WHAT YOU SHOULD DO:
Echo the entries below word for word, starting at the beginning and ending with the line that contains "Action: (x=157, y=216)", including that line.

(Stored dataset items)
━━━━━━━━━━━━━━━━

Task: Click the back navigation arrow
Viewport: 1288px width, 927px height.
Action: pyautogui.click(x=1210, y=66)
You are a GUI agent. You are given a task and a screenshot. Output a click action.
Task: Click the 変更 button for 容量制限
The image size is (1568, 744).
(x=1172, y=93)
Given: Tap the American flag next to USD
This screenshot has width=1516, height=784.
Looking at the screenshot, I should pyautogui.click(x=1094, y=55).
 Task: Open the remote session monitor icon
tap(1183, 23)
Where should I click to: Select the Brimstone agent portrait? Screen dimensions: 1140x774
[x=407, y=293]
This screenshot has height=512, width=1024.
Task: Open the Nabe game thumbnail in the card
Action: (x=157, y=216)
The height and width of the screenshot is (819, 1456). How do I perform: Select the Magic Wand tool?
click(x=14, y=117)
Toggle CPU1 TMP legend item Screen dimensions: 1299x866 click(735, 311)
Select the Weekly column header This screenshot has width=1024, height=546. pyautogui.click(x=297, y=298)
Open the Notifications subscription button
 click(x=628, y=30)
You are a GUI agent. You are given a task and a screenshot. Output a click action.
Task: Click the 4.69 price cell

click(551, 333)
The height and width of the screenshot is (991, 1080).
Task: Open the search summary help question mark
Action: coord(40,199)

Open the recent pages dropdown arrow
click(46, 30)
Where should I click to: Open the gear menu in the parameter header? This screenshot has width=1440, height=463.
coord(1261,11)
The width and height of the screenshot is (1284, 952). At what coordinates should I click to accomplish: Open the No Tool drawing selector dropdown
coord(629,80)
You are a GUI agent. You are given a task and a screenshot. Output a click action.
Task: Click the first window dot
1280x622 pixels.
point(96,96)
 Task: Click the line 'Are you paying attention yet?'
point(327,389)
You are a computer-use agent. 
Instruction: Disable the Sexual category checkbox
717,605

━━━━━━━━━━━━━━━━

FINAL RESULT:
Task: Click the back navigation arrow
Viewport: 1288px width, 927px height.
Action: pyautogui.click(x=1210, y=66)
You are a GUI agent. You are given a task and a screenshot. Output a click action.
Task: Click the 変更 button for 容量制限
The image size is (1568, 744).
(x=1172, y=93)
Given: Tap the American flag next to USD
This screenshot has width=1516, height=784.
Looking at the screenshot, I should pyautogui.click(x=1094, y=55).
 Task: Open the remote session monitor icon
tap(1183, 23)
Where should I click to: Select the Brimstone agent portrait? Screen dimensions: 1140x774
[x=407, y=293]
This screenshot has height=512, width=1024.
Task: Open the Nabe game thumbnail in the card
Action: (x=157, y=216)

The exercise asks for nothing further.